Jonathan Evison, Jess Walter, Jonathan Ames, and Antoine Wilson Try to Learn From Each Other’s Writing Process
Live from the 2022 Miami Book Fair
The Miami Book Fair began as a two-day event in November 1984, when a small group of determined individuals—including educators from Miami Dade College, independent booksellers, and librarians—founded Miami Book Fair International. In the nearly 40 years since, Miami Book Fair has grown into one of the most significant cultural events in the region, the most comprehensively programmed book fair in the nation, and an internationally recognized model of excellence. Today Miami Book Fair is both an annual eight-day festival—typically featuring more than 500 authors, 200,000 attendees, 200+ national and international book exhibitors, and a robust schedule of literary, cultural, and educational events, supported by 1,000+ community volunteers—and a provider of a diverse slate of literary-centric programming year-round.
Jonathan Evison‘s Small World is set against such iconic backdrops as the California gold rush, the development of the transcontinental railroad, and a speeding train of modern-day strangers forced together by fate. In exploring their lives and those of their ancestors, Small World chronicles 170 years of American nation-building from numerous points of view across place and time—and asks whether our nation has made good on its promises.
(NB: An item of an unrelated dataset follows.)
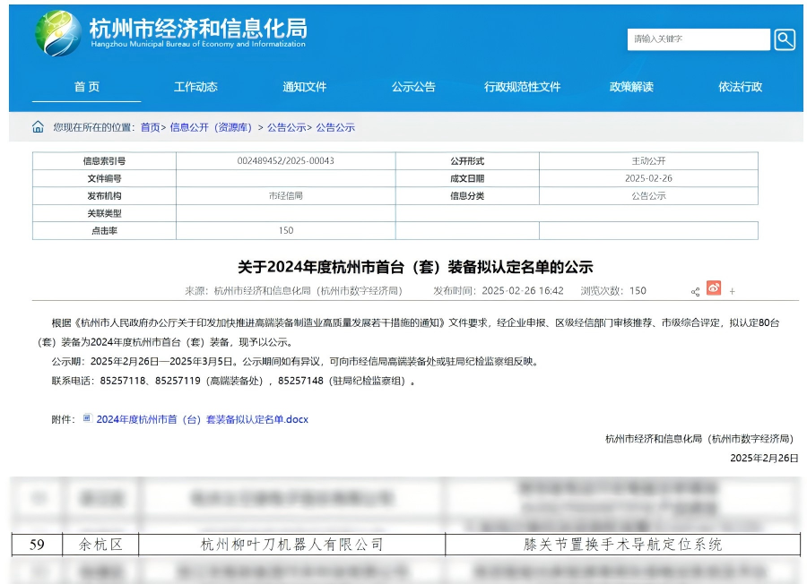Click the plus icon for more sharing
Viewport: 807px width, 584px height.
click(732, 291)
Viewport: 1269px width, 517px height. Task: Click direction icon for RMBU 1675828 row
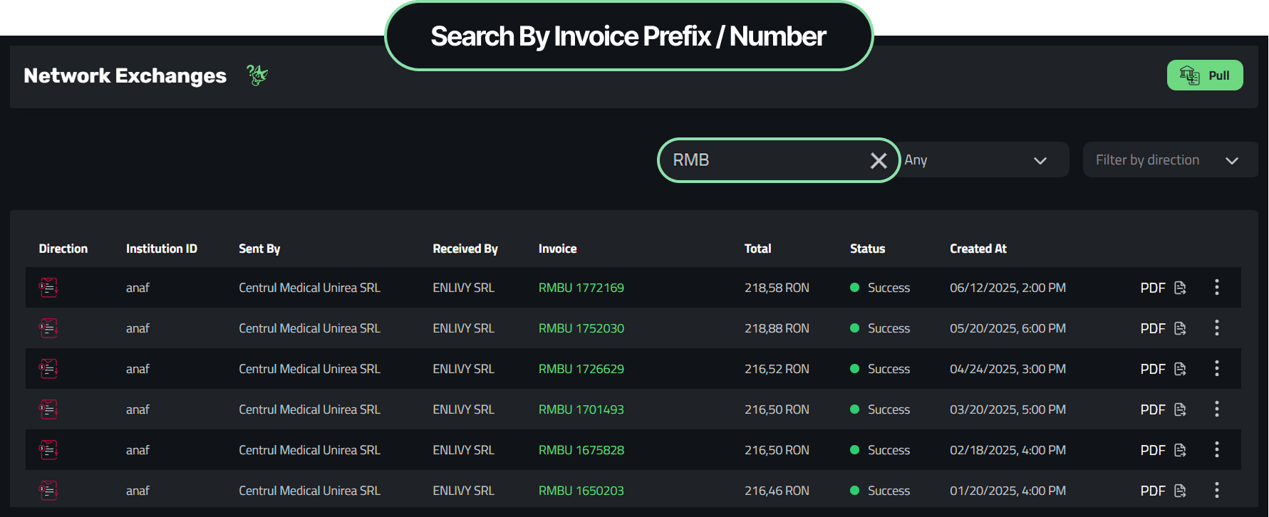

In The Angel of Rome: And Other Stories, Jess Walter tackles the modern condition in a dazzling range of voices, backdrops, and situations. A teenage girl tries to live up to the image of her beautiful, missing mother. A shy 21-old studying Latin in Rome finds himself face-to-face with the Italian actress of his adolescent dreams. And an elderly couple confronts the writer eavesdropping on their conversation.
In Jonathan Ames’s The Wheel of Doll, Happy Doll is a charming if occasionally inexpert private detective. A veteran of both the Navy and LAPD, he supplements his meager income as a P.I. by working at a local Thai spa that offers “special services.” But he’s out of his depth with one violent patron—and then an old friend from his days as a cop shows up at his door with a bullet in his gut.
And in Antoine Wilson‘s Mouth to Mouth, our narrator listens as Jeff Cook, a former classmate, tells him how his life changed course after he resuscitated a drowning man. Afterward, Jeff needed to learn more about him—and as he did, the paths of the two men come together and diverge in dizzying ways, until the novel’s staggering ending.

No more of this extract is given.